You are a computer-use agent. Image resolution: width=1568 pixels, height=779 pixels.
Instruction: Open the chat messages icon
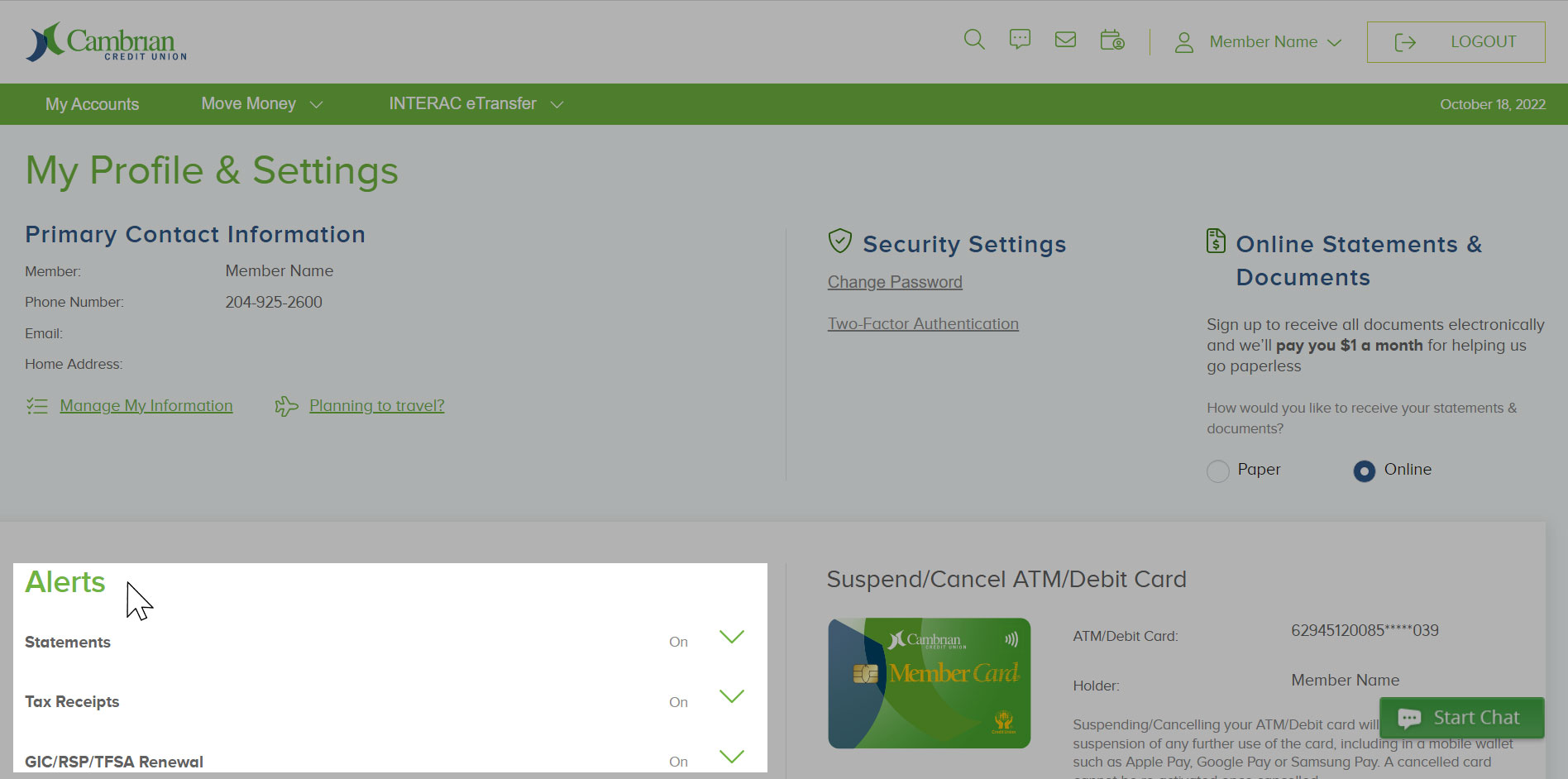click(x=1020, y=39)
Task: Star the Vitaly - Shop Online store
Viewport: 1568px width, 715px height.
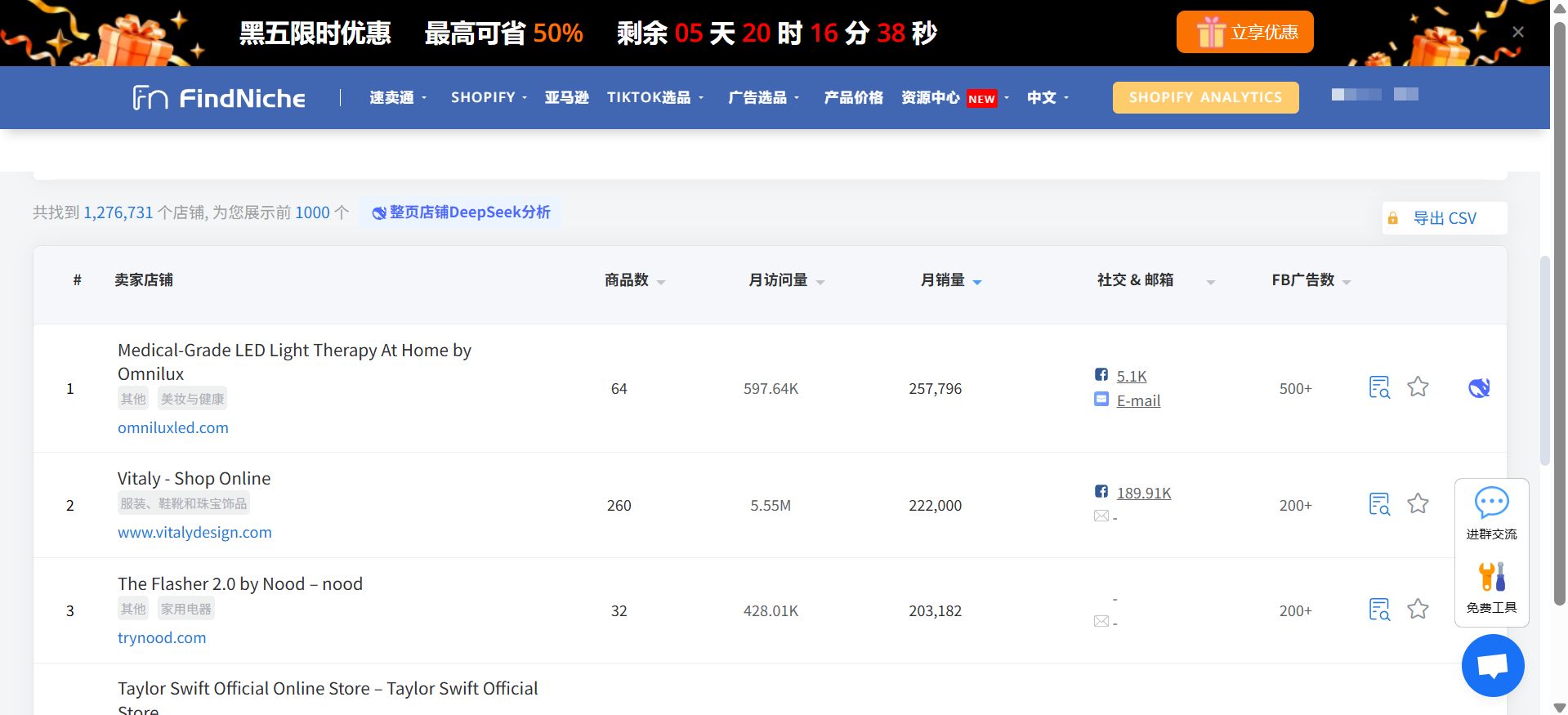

═══

Copy each line of the records above without change, but do not include any picture.

You are a computer-use agent. Image resolution: width=1568 pixels, height=779 pixels.
Instruction: Open the chat messages icon
click(x=1020, y=39)
Task: Star the Vitaly - Shop Online store
Viewport: 1568px width, 715px height.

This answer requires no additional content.